China’s economy continues to develop rapidly
China used to lag far behind developed countries as a developing country, but in the 2000s it overtook European countries and in 2010 overtook Japan to become an economic superpower. Some experts predict that by 2040, it will overtake the United States to become the world’s number one.
The impetus for the development of the Chinese economy to what it is today is the adoption of the reform and opening-up policy led by Deng Xiaoping. Progressing from a planned economy to reforms, China’s poverty rate dropped to 3.3% (2016).
However, rapid economic development has created various strains both inside and outside China. As a result of the widening economic disparity between urban and rural areas, the number of migrant workers in cities has increased, making it difficult to secure a labor force in rural areas. The increase in exports due to the rapid expansion of production capacity has given rise to trade friction with other countries, including the United States, and has become a factor in disrupting market prices.
50 years as seen by Nikkei Business, leading the world economy
The change in the Chinese economy was triggered by the “reform and opening up” policy led by Deng Xiaoping in 1978. China’s gradual transition from a planned economy to a market economy has had a major impact on the growth of Chinese companies. Companies such as Lenovo, Huawei, and Alibaba Group have emerged from China, which until then had provided labor to foreign-affiliated companies as the “world’s factory,” and are standing shoulder-to-shoulder with the world’s top companies.
“Post-corona” world economy indicated by 6.8% decline in GDP from January to March
The new coronavirus has cast a shadow over the Chinese economy, which has continued to grow for many years. The GDP from January to March 2020 was “down 6.8% compared to the same period last year.” This is the first negative growth since 1992, when the record was set, and if this situation continues, it is said that “the negative growth for the whole year for the first time since the turmoil of the Cultural Revolution” is in sight.
Switch to expansion of domestic demand, with local areas playing the leading role
The National People’s Congress (NPC) held in May 2020. Normally, a target for the real economic growth rate would be announced on the first day of the meeting, but for the first time since 1988, the target was not set. This is because the future of the economy is uncertain due to the impact of the new coronavirus.

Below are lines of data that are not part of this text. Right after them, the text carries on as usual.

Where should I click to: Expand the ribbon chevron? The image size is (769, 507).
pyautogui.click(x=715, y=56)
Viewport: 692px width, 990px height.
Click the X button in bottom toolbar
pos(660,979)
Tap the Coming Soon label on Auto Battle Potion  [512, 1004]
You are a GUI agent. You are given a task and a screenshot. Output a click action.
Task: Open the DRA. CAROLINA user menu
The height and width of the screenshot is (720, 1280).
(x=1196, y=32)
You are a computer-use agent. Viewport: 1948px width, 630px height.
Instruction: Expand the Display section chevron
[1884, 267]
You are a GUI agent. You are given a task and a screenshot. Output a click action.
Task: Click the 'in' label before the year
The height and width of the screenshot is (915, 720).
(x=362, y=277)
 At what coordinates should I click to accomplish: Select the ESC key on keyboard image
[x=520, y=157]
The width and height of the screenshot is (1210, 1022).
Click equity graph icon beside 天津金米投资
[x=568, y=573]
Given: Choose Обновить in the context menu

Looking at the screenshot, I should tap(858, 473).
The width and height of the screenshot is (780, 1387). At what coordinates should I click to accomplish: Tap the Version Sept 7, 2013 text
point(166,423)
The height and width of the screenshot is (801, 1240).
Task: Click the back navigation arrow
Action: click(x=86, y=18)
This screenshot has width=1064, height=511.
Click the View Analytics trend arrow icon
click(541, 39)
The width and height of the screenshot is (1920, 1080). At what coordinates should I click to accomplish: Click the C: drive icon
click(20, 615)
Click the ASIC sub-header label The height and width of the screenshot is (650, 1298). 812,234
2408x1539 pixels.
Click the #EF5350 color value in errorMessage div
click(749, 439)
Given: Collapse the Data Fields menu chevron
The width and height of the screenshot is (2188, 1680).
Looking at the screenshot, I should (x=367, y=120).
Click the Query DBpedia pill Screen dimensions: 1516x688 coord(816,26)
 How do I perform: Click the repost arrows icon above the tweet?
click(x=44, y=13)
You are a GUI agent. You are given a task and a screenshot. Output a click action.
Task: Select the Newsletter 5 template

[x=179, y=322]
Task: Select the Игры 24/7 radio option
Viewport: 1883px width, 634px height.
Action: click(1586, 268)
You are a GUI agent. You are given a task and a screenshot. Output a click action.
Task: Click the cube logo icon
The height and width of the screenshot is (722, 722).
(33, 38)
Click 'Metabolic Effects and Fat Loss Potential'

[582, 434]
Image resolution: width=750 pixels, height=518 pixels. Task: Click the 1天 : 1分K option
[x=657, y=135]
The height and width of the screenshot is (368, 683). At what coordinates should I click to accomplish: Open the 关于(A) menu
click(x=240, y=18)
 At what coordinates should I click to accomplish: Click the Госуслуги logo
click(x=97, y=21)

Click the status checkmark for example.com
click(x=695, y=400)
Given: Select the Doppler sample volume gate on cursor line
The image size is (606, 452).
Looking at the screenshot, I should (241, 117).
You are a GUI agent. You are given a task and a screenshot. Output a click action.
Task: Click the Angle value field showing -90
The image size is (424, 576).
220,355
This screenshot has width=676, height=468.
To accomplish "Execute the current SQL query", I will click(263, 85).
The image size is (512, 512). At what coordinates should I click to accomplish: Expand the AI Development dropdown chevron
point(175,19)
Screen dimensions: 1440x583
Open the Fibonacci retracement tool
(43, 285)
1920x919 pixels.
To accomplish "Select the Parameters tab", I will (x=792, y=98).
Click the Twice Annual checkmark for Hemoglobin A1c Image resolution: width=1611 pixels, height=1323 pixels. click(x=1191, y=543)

On the other hand, Premier Li Keqiang emphasized the “strategy to expand domestic demand” in the government work report. While external demand has cooled due to the global epidemic of the new corona, the idea is to expand domestic demand and connect it to economic growth.
Economic V-shaped recovery, new corona countermeasures in the background
Thanks to thorough infection control, the Chinese economy is on a recovery trend. The real GDP for the third quarter (January to September) announced by the National Bureau of Statistics of China increased by 0.7% year-on-year. On a quarterly basis, sales decreased by 6.8% in the first quarter, but increased by 3.2% in the second quarter and by 4.9% in the third quarter.
The driving force behind the recovery was an increase in exports and infrastructure investment against the backdrop of rising external demand for personal computers and masks. Behind this is the success of the new corona countermeasures that have been thoroughly implemented on a nationwide scale.
The dilemma of the appreciation of the Chinese
China, which quickly emerged from the economic slump caused by the new coronavirus, is struggling with the “strong renminbi”. In June 2020, 1 dollar = 7.0-yuan level, but in just one year, 1 dollar = 6.4 yuan. This is the highest price range since 2018.
The strong yuan weakens the international competitiveness of export industries. If this situation continues, it could have a serious impact on the Chinese economy. In fact, export growth in May 2021 is 27.9% year-on-year, down from 32.3% in April. That said, in order to curb rising prices of imported resources such as copper and iron ore, it is not possible to easily correct the appreciation of the yuan.
In anticipation of post-coronavirus growth, the Chinese government is being asked to navigate the difficult path of maintaining the renminbi exchange rate “neither too high nor too low.”
Chinese economy returns to cruising speed, 8.0-8.5% growth in 2021
According to the National Bureau of Statistics of China, GDP in the April-June quarter of 2021 increased by 7.9% year-on-year. Experts say that the Chinese economy has almost regained its cruising speed.
The driving force behind the recovery is a stronger-than-expected expansion in exports. It is said that a major factor is that Chinese companies are doing “alternative production” while other countries’ production capacity is not recovering due to the new corona. Vaccination progressed in Europe and the United States, and demand recovered.
Given this situation, economists in China are forecasting growth for the full year of 2021 to be “8.0% to 8.5% higher than the previous year.” There are also high expectations from overseas companies.